Mas infelizmente boa parte da audiência não viu graça nenhuma em meus comentários sobre o blockbuster menos empolgante da temporada para os investidores. Veja a seguir.
"Chico, talvez você não tenha mais idade para esse tipo de filme. Deixa a crítica para alguém mais novo. Os filmes da Marvel, sem exceção, são todos de medianos pra ruim."
elvis costello
Bom, antes de qualquer coisa, gostaria de dizer que é uma honra receber um feedback do grande Elvis Costello. Sou um grande fã daquele acústico com o Burt Bacharach. Quanto aos filmes da Marvel, talvez seja o caso do senhor deixar os comentários para alguém mais novo.
"Procure tratamento, é sério, ontem estava falando mal dos cavalinhos do Fantástico, hoje está destilando seu ódio contra super herois que você nem conhece direito, seu amargor ou é um personagem que criou para chamar a atenção ou está com problemas afetivos, mas para quem se especializou em falar de BBB até que da para entender seu nivel."
MarcioRogs
Ninguém entendeu que eu falei bem dos cavalinhos! Teci apenas elogios à engenhosidade da estratégia. Já viu alguém falando mal do Cavalo de Tróia? Tirando os troianos, claro. Sobre conhecer pouco os super-heróis, minha conta bancária adoraria que você estivesse certo.
"Como uma pessoa que tem coragem de se colocar como crítico de cinema fica USANDO O CELULAR DURANTE UMA SESSÃO DE CINEMA !!!! Se fosse um profissional da chamada Sétima Arte, isso seria motivo para rescisão de contrato.
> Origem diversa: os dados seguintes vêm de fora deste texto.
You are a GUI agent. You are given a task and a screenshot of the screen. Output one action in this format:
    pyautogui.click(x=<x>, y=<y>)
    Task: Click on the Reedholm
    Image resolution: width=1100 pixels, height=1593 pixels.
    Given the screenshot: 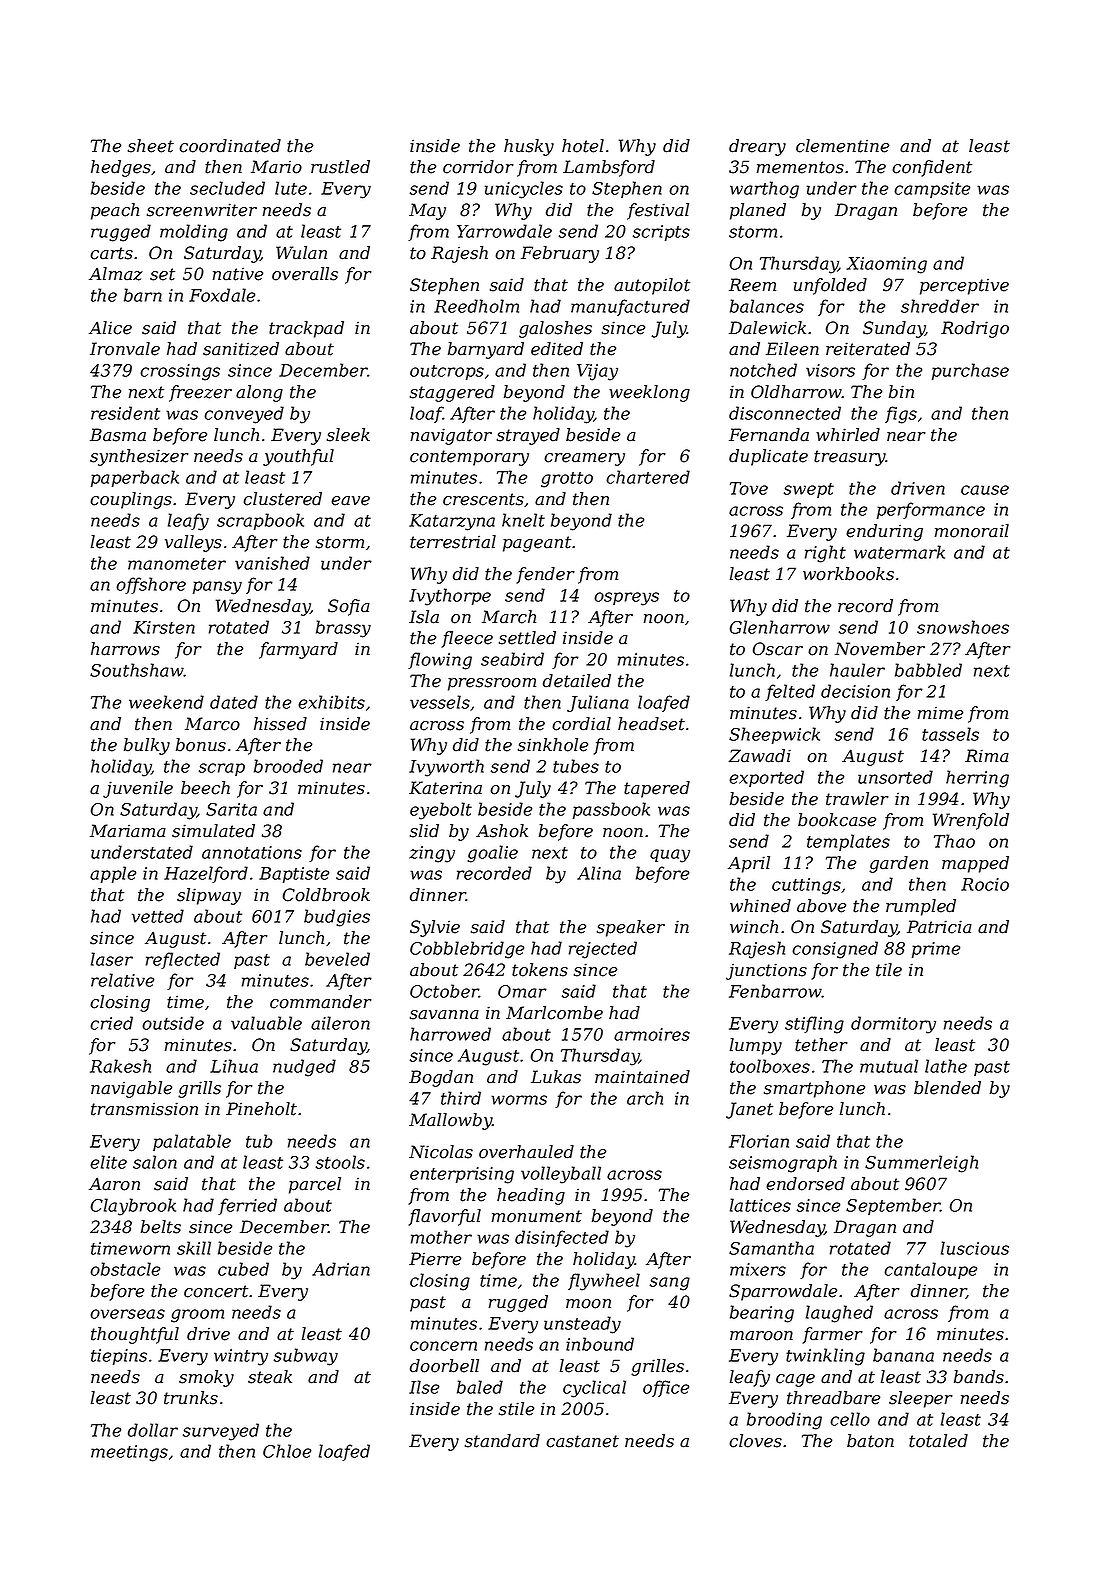 What is the action you would take?
    pyautogui.click(x=476, y=306)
Agora, em se tratando de alguém sem tal qualificação, isso só demonstra a total falta de educação e de respeito para com os outros que estão na sala de cinema. Ficou incomodando os outros com uma lanterna acessa no meio da sala. Que parte do 'Desligue o seu celular' exibido no início do filme você não entendeu? Lamentável..."
Minero SCS
Em minha defesa, devo dizer que sentei no fundo e a sessão estava tão vazia quanto todas as outras na América do Norte. Mas realmente cometi um grave equívoco e venho a público me desculpar com a rapaziada do Kinoplex Itaim, que até preparou uma animação muito simpática para evitar esse tipo de constrangimento. Pelo menos não fumei dentro da sala.
O amigo leitor pode rebater minha crítica sobre o filme da "Liga da Justiça" neste link, e ainda aproveitar para saborear todos os comentários que estão abalando minha autoestima. Caso seja de vosso interesse, também é possível ler o que escrevi a respeito dos Cavalinhos do Fantástico por aqui -- e lá os feedbacks são ainda mais cruéis.
Espero que um dia possa fazer as pazes com o povo brasileiro. Enquanto isso, voltamos a qualquer momento com novas informações.